* [WORK TO COMPLETE]
Search the records for the word "account" and report each line that has it.

* [SUPPLIED DATA]

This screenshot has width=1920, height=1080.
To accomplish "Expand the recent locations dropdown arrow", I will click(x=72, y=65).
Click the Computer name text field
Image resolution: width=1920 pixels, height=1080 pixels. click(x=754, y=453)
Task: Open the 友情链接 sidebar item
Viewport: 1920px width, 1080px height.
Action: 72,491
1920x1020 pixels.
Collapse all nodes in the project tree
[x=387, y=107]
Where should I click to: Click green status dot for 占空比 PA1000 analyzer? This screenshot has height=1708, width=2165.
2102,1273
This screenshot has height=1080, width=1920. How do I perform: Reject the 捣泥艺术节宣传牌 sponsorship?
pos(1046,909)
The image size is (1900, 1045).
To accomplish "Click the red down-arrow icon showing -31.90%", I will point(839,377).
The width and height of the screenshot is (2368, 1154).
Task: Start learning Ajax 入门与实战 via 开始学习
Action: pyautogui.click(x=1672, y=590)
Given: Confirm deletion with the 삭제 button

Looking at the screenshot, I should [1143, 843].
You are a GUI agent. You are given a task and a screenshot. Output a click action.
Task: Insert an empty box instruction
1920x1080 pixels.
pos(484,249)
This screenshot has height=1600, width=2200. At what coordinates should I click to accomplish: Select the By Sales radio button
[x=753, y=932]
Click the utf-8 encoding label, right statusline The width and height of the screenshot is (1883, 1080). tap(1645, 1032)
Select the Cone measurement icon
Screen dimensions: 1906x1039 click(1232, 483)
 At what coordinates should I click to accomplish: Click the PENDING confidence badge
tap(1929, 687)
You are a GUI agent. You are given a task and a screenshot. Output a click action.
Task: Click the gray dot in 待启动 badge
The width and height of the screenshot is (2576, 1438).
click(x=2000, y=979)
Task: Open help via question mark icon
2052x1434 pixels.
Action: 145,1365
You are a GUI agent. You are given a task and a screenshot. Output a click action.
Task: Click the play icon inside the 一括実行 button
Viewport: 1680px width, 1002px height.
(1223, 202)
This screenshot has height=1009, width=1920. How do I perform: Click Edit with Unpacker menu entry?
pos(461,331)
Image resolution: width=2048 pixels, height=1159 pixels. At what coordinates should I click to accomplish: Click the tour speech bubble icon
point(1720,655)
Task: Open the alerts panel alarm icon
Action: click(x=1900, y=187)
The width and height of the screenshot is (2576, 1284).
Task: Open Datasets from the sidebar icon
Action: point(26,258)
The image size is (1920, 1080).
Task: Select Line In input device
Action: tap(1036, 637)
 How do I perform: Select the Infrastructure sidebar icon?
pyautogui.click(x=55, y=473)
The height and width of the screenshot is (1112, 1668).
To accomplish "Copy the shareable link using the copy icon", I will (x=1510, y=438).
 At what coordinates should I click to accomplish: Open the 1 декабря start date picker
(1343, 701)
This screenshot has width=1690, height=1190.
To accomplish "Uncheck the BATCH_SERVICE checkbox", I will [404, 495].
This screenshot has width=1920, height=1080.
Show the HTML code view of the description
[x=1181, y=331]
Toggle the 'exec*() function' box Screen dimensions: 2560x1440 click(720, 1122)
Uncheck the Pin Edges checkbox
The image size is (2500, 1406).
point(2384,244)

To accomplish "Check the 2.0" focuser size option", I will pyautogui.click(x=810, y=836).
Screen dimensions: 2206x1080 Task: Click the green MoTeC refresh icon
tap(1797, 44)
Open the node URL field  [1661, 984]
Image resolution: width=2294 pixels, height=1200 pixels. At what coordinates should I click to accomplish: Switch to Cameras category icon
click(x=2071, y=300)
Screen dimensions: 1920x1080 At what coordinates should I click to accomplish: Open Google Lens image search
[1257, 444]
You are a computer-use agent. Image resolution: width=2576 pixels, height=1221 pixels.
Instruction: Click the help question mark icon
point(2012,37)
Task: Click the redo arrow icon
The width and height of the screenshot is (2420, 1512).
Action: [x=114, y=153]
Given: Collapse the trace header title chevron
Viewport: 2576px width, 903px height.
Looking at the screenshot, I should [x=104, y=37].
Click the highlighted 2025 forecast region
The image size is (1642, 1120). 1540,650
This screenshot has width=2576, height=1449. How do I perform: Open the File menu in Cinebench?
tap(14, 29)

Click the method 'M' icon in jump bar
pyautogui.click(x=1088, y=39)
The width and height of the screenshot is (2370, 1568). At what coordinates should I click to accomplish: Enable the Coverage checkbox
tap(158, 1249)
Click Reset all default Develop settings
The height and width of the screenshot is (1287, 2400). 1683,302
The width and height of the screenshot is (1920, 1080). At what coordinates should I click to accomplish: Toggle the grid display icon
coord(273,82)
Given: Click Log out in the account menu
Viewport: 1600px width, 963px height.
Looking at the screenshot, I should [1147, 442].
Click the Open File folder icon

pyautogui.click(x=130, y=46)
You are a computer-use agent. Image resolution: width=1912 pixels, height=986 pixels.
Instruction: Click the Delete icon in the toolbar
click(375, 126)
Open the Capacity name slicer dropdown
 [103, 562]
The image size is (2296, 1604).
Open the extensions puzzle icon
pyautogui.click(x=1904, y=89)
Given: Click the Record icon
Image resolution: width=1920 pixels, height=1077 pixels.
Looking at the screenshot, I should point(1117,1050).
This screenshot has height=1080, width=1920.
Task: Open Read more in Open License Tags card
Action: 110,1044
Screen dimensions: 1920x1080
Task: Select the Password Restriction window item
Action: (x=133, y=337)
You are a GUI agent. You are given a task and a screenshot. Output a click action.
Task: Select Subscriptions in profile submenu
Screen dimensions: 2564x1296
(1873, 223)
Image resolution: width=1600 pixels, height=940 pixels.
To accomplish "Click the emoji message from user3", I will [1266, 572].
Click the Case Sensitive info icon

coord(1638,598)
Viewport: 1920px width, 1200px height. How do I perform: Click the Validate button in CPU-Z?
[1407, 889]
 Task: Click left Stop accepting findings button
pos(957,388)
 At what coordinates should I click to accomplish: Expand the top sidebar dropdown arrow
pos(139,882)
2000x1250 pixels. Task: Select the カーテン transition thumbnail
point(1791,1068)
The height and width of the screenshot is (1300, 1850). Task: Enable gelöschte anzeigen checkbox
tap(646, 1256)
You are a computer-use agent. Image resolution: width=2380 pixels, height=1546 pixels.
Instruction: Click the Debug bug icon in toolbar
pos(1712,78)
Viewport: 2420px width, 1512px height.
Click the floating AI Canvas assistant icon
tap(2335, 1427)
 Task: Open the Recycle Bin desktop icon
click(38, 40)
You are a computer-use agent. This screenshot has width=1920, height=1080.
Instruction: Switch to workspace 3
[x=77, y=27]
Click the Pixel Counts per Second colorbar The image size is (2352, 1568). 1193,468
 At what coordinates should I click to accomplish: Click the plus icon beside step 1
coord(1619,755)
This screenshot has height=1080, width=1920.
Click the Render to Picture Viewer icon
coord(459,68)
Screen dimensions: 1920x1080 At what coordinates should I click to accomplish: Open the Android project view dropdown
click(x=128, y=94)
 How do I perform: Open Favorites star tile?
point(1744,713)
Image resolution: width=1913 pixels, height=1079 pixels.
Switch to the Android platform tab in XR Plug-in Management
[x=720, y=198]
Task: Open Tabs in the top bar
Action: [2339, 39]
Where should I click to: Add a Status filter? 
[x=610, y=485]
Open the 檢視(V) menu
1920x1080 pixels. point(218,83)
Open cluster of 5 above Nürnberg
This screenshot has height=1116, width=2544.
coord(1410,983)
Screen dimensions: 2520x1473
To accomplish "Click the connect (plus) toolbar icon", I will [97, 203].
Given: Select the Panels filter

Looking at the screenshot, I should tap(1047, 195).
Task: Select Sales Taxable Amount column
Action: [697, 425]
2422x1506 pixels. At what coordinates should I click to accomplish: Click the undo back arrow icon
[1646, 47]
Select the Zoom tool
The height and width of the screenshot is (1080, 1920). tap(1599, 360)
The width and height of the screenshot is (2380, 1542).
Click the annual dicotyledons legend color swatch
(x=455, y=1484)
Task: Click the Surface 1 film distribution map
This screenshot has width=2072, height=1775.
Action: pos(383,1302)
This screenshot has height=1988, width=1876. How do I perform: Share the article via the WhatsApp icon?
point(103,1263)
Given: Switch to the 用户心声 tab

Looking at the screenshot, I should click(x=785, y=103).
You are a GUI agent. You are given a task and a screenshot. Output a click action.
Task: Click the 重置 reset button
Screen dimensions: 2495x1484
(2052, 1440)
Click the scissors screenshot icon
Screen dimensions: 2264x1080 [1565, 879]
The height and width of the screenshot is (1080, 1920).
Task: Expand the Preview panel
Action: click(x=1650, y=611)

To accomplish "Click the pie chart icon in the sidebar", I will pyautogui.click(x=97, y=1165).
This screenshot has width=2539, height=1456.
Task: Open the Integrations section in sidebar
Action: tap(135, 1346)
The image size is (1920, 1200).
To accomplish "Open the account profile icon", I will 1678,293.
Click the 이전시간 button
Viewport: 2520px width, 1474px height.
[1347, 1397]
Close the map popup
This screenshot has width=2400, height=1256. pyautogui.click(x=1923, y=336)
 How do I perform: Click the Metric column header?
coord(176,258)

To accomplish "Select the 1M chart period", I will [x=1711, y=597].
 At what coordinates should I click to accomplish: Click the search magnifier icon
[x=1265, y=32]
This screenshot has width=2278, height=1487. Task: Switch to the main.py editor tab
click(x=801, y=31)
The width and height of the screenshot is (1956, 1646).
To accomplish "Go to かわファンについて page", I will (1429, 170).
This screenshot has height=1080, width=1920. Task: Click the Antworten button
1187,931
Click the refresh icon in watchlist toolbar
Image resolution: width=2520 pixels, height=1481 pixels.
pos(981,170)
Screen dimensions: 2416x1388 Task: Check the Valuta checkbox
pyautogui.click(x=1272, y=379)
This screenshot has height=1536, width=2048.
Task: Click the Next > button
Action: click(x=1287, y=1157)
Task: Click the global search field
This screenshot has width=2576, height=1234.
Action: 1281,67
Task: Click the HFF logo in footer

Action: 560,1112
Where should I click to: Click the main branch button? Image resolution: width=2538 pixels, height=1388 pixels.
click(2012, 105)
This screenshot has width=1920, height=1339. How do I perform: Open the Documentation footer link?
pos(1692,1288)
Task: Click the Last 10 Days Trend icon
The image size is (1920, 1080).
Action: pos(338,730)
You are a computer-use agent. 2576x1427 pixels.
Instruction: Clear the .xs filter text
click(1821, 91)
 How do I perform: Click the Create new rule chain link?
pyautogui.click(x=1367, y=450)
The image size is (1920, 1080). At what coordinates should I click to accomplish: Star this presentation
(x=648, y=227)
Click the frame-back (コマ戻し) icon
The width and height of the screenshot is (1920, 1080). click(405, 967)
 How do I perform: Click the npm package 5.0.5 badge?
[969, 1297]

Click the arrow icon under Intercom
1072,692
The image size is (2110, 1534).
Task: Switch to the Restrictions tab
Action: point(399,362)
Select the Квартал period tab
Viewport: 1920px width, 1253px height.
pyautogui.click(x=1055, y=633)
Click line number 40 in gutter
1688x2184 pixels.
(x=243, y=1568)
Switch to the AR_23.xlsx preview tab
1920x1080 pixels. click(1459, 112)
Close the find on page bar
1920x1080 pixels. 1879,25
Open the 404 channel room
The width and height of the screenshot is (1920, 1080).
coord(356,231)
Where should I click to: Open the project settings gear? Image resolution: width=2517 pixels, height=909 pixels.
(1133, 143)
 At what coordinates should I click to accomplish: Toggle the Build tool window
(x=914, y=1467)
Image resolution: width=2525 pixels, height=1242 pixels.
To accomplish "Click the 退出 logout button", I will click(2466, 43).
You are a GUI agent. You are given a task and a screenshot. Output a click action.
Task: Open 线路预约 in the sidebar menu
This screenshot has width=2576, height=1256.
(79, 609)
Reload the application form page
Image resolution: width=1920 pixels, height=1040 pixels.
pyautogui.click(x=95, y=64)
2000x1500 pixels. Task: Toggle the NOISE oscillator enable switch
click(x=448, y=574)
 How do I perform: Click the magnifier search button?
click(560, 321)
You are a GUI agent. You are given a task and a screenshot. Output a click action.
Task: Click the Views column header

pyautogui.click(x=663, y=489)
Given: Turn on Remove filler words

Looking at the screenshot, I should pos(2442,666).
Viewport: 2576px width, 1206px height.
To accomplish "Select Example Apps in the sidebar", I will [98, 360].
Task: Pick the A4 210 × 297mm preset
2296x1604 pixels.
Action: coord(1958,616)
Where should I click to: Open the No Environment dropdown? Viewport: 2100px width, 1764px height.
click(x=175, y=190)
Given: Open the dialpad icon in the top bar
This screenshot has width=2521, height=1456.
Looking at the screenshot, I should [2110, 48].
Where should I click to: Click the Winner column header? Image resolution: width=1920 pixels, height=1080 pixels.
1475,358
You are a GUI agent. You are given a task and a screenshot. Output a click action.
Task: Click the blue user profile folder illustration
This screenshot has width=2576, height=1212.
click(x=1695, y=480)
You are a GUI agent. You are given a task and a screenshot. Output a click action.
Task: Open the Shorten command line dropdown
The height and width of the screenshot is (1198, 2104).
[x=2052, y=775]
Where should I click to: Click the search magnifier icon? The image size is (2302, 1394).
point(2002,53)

* [OUTPUT BELOW]
Given: Click Log out in the account menu
To accomplish "Open the account profile icon", I will 1678,293.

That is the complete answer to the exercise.